I'll try to code this approach when I find enough energy.

@dra27
Copy link
Copy Markdown
Member

dra27 commented Dec 2, 2017

I'm not totally sure how you get from "This is a great leap forward" to "it's completely broken", but let's not fight that out here - I'll owe you a coffee/beer at the next dev meeting instead!

I agree that the quoting for arguments completely works - the only reason we might want to avoid the extra escaping of quote characters is to keep the command line length down so we don't hit the limit.

I'm not certain how that SS64 reference arrives at "%%" as a means of escaping "%" characters (I'd like to know, because it might help to refute it) but the only place where I know of that working is batch parameters inside shell scripts (i.e. it's for %i at the prompt but for %%i in a batch file). Sys.command (Filename.quote_command ["C:\\%VAR%\\foo.exe"]) passes the literal ""C:\%%VAR%%\foo.exe"" to Sys.command but that still isn't correct (""C:\"^%"VAR"^%"\foo.exe"" works)

Adding the quotes around the whole command creates an issue with your example for redirections (Filename.quote_command ["ls"; "-l"; f] ^ ">" ^ Filename.quote_command [f']). The new behaviour for Filename.quote_command correctly handles the fact that anything after a shell separator (>, &&, etc.) needs to use command rather than argument escaping, but the extra quotes are now a problem:

(* This would be literally ""echo" ^"foo^"" *)
let command = Filename.quote_command ["echo"; "foo"];;
(* This would be literally ""C:\"^%"PATH"^%" Bar"" *)
let file = Filename.quote_command ["C:\\%PATH% Bar"];;
(* As given, the Sys.command below will echo
foo">C:\^%PATH^% Val
  to the console. If instead command and file have
  their outer quotes removed and the outer quotes go
  over the whole command then it works. *)
Sys.command (command ^ ">" ^ file)

So I think that either quoting the entire argument should be by a new version of Sys.command or Filename.quote_command needs to take a slightly different data structure. Sys.command cannot compatibly be updated just to add the quotes all the time because built-ins gets messed around by wrong quoting (echo is a built-in, findstr is a program):

# Sys.command "echo";;
ECHO is on.
- : int = 0
# Sys.command "\"echo\"";;
ECHO is on.

▶ **The exercise**
Reproduce everything in the Windows command-quoting discussion from "dra27 commented Dec" down to "hit the limit.". The lines after this come from a different source.

▶ **Given data**
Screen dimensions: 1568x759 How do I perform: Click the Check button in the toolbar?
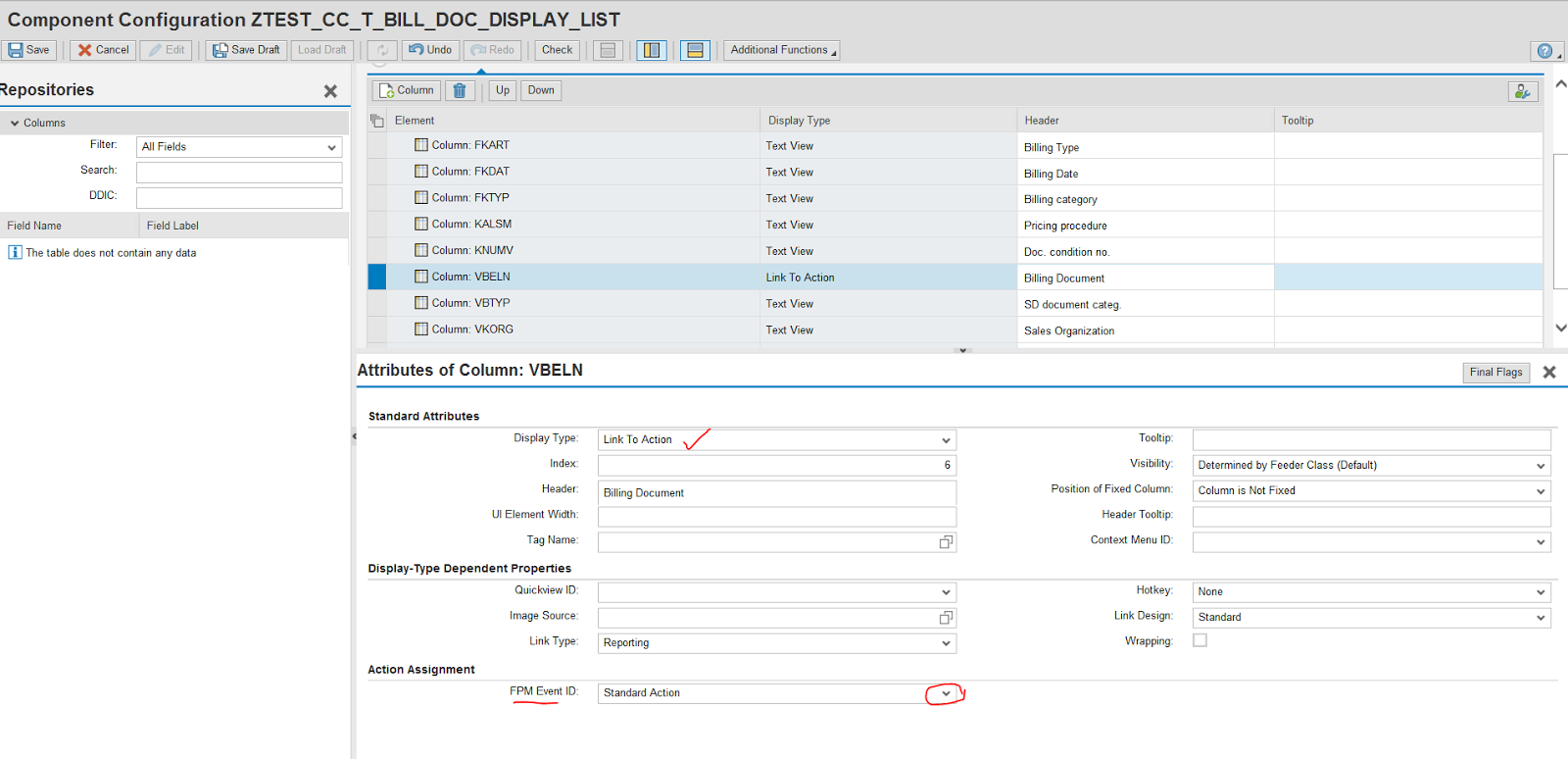click(x=557, y=50)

▶ **Exercise response**
dra27 commented Dec 2, 2017

I'm not totally sure how you get from "This is a great leap forward" to "it's completely broken", but let's not fight that out here - I'll owe you a coffee/beer at the next dev meeting instead!

I agree that the quoting for arguments completely works - the only reason we might want to avoid the extra escaping of quote characters is to keep the command line length down so we don't hit the limit.